Ces dernières savent, pourtant, qu’elles ont tout intérêt à se lancer dans la production locale de l’énergie.

Surtout que des opportunités de se faire beaucoup d’argent existent. Par manque de ressources financières ou d’informations, plusieurs entreprises camerounaises ne s’intéressent que de loin au projet Invest’Elec, Initiative de promotion des investissements privés dans le sous-secteur de l’électrification rurale. S’il est certain que certaines de ces PME ont marqué leur intérêt sur les 300 sites étudiés, ce chiffre reste encore marginal comparé au potentiel énergétique camerounais. Et pourtant, toutes savent qu’elles auraient tout intérêt à se lancer surtout que des opportunités existent. Selon le directeur général l’Agence de régularisation du secteur de l’électricité (Arsel), Jean-Pierre Kedi, pour à peu près 1 400 mégawatts d’énergie électrique produite au Cameroun, on a un chiffre d’affaire de 600 milliards de FCFA par an. « Les hommes d’affaires doivent investir dans l’électricité pour créer de la richesse ; nous les prions de se concentrer dans le secteur de l’énergie électrique. Il y

a plein d’argent à gagner », expliquait-il le 2 mars 2017 à Douala à l’attention des chefs d’entreprises camerounaises. En effet, en boostant l’offre en énergie électrique, les entreprises pourront aussi se faire de l’argent dans la construction des ouvrages, l’exploitation, le traitement de l’énergie et l’implantation des usines. Grâce au projet, l’Arsel a non seulement formé près de 200 PME, mais il a aussi inventorié près de 300 sites pouvant accueillir des projets d’énergies renouvelables recensés sur le territoire camerounais. « Nous avons par ailleurs mis en place la régulation qui pourrait nous permettre de mieux coacher les acteurs, et nous voici à Douala entrain de dire au secteur privé de s’intéresser à se secteur avec lequel on peut faire du bon business », avait confié le patron de l’agence.
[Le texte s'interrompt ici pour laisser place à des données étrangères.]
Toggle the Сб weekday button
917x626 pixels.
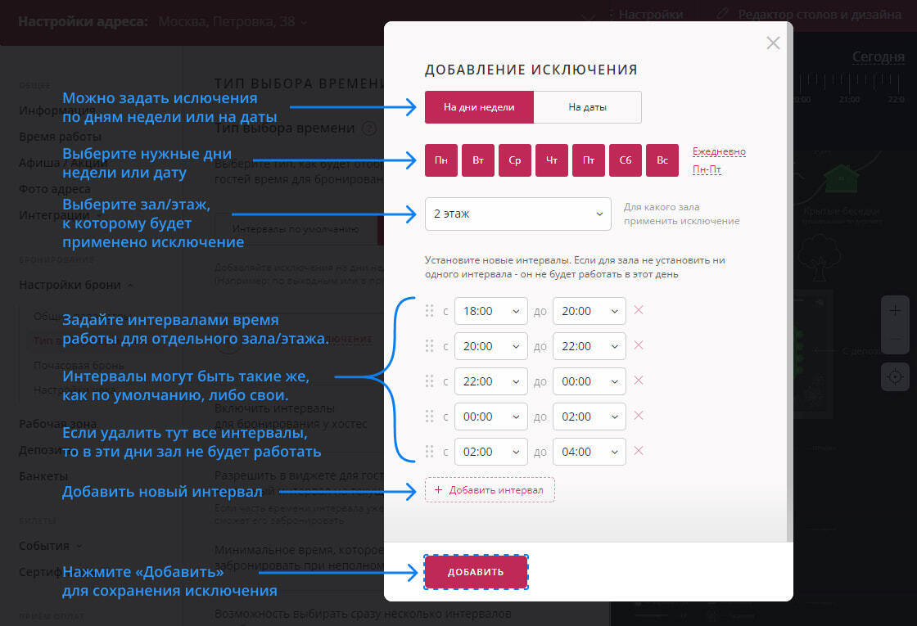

Notons qu’ Invest’Elec a été clôturé en 2016 et a donné lieu à une réception par l’État du Cameroun représenté par le ministère de l’Eau et de l’énergie et l’Union européenne qui était le bailleur de fonds. Invest’Elec a été transféré à l’Agence de l’électrification rurale (AER), puisque c’était un projet de promotion des investissements dans le secteur rural. L’Arsel n’a été que l’expérimentateur pour tirer des leçons en termes de régulation mais en termes d’implémentation, le projet a été transféré entièrement à l’AER.